By the way, the 2020 NDAA has $300 million in security assistance for Ukraine.

Yet….that does not settle any other parts of corruption in Ukraine. This is where the major disputes come from between the Democrats and Republicans. Corruption includes sham elections, money-laundering, banking financial fraud and theft and most recently the concerns of the Ukraine naval ships seized by Russia in the Kerch Strait. (Sidebar: Russia did return those 3 naval ships after almost a year and they were stripped of all weapons, equipment and even toilets.They were in such bad shape they had to be towed)

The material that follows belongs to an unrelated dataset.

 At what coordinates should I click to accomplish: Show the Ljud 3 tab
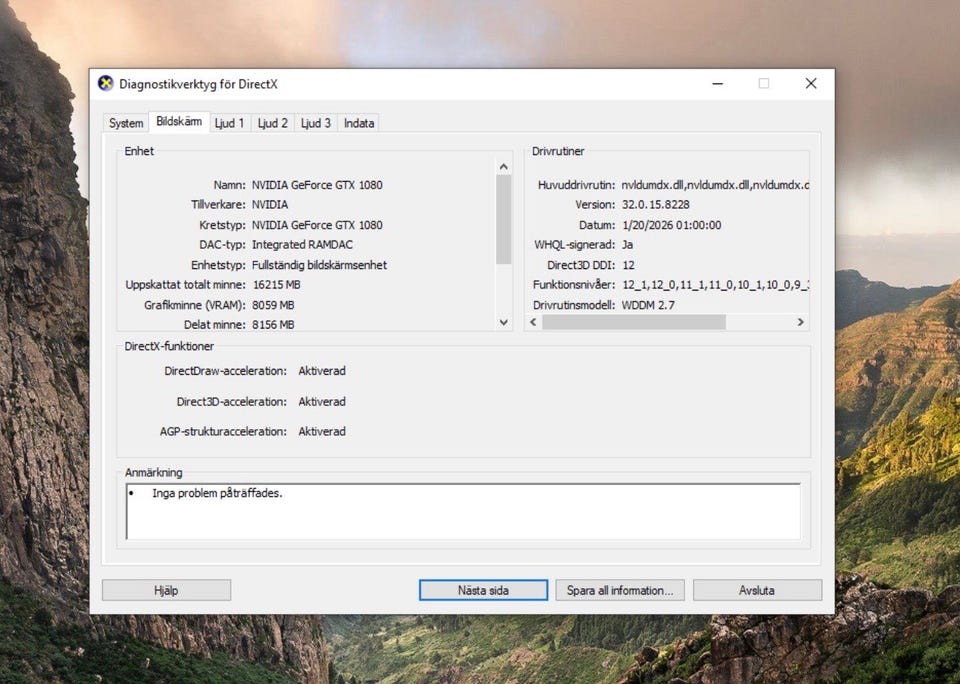(315, 123)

President Trump has long been demanding other nations step up to fulfill their NATO obligations and further he has had major concerns that other countries are not making any substantial contributions to Ukraine. This was the reason for the hold by the Office of Management and Budget to hold for a few weeks the full release of military aid to Ukraine as told in testimony by Mark Sandy who is the national security associate deputy at the OMB. Sandy included in the closed door testimony that there were several requests for additional information on what other countries were contributing to Ukraine and that information was provided to the Trump White House in early September. Trump officially released the aid on September 11. Aid had to be fully released by September 30 according to the law.

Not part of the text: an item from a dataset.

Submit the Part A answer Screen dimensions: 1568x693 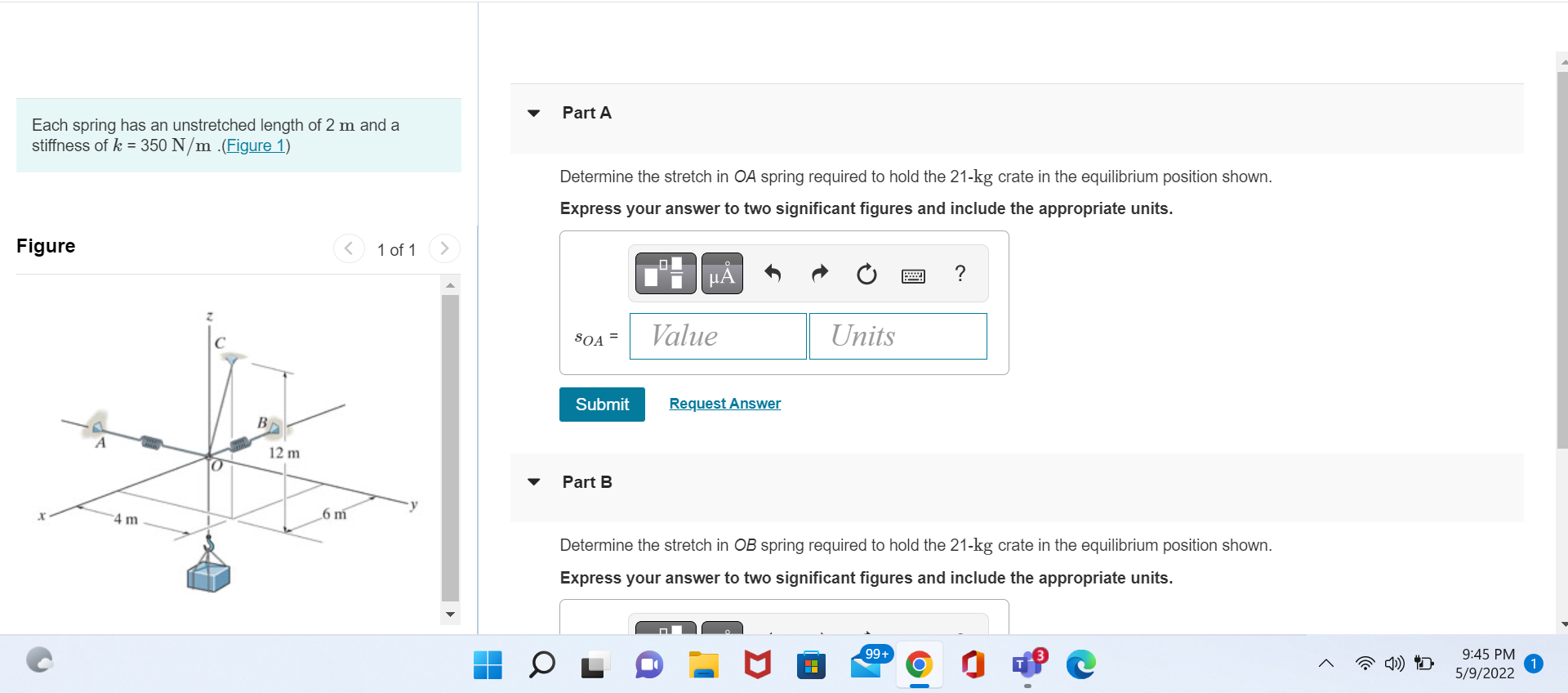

With a new president taking office in Ukraine it does stand to reason that the United States take a second look at conditions and the relationship between the United States and Ukraine given that the new president Zelensky was elected on combating corruption in Ukraine.

With all the new conditions and the slow moving parts of our own government, the Minority report of the HPSCI on the impeachment inquiries having no basis does have legitimate points.